National Weather Service Meteorologist Christine Kruse told KSL NewsRadio this storm will bring 4 to 8 inches in the valleys 8 to 16 inches of snow to the Wasatch Front, and potentially 20 inches to the benches.
KSL Meteorologists say the Wasatch Mountains will get from two to three feet of snow.
The storm is expected to begin with rain on Tuesday morning and then turn into snow by Tuesday evening. However, snow could come sooner to some areas.
“If there is any rain, it’s going to be short-lived,” Kruse said citing early Tuesday morning data.
This is such a strong cold-front … it should quickly change to snow.”
Kruse forecasted that snow will fall in Davis County and north to the Idaho border in the early afternoon, and then move to the rest of the Wasatch Front.
Early Tuesday morning, UDOT road signs warned drivers in Davis County to prepare for road snow as early as 11 a.m.
Confirmed by KSL meteorologist Kevin Eubank, evening commutes will be affected.
“It is a significant storm, ” said Eubank. “It’s on par with some of the other big storms we’ve had this year.
UDOT is urging people to leave work early on Tuesday if possible and to avoid road travel on Wednesday morning.
Eubank tells KSL NewsRadio, it will be heavy snow that will make its way to unlikely places like St. George.
What will snow do to the snowpack?
Utah’s snowpack levels are already incredible, ranging from 118- to 194% across the state.
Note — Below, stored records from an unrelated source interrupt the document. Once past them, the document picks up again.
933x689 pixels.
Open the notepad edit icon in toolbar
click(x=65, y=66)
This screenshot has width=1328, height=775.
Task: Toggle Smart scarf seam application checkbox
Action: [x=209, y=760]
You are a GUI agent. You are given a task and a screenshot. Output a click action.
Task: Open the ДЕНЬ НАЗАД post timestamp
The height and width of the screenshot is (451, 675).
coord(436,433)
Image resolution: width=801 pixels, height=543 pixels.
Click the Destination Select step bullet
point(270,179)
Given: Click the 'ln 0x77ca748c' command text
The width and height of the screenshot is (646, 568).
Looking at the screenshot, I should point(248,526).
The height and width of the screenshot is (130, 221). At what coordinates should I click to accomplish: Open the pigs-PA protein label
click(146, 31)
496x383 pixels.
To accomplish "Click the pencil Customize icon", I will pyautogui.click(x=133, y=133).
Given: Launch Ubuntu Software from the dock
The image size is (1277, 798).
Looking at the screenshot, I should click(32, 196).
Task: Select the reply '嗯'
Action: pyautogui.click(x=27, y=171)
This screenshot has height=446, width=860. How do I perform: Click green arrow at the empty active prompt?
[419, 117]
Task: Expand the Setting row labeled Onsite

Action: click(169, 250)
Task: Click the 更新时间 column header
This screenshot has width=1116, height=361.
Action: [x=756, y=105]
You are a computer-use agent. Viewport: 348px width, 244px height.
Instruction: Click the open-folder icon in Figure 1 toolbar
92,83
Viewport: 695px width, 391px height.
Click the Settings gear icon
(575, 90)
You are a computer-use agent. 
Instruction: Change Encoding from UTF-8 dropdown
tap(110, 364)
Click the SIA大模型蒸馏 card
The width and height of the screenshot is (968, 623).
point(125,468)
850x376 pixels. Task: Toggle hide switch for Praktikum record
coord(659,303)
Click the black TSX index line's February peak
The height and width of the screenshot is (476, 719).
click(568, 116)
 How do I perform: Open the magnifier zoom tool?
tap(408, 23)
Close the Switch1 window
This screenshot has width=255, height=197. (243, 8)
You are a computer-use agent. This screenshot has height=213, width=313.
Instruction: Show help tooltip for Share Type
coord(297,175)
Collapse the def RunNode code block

According to Eubank, the intensity of the snowfall is what makes this storm a concern.
With an inch an hour of snow Tuesday night and Wednesday morning, snow totals will pile up.
Kruse said at this time last year the statewide storm water average was 9.6 inches. This year, it’s 16.6 inches.
And while more storm water is good for the drought, it could mean the potential for flooding by the time things warm up this spring.
For comparison purposes, ahead of the flooding in 1983 that left State Street in Salt Lake City a literal river, Utah registered 15.8 inches of storm water, less than the 16.6 inches we’re sitting at now.
However, Kruse said that’s not a guarantee.
“It really depends on how the character of the spring unfolds,” Kruse said. “In 1982-1983 … it stayed very stormy and very wet very late into May,”
Kruse said we’ll have to wait and see how fast the weather warms up and how many more storms we see as spring approaches.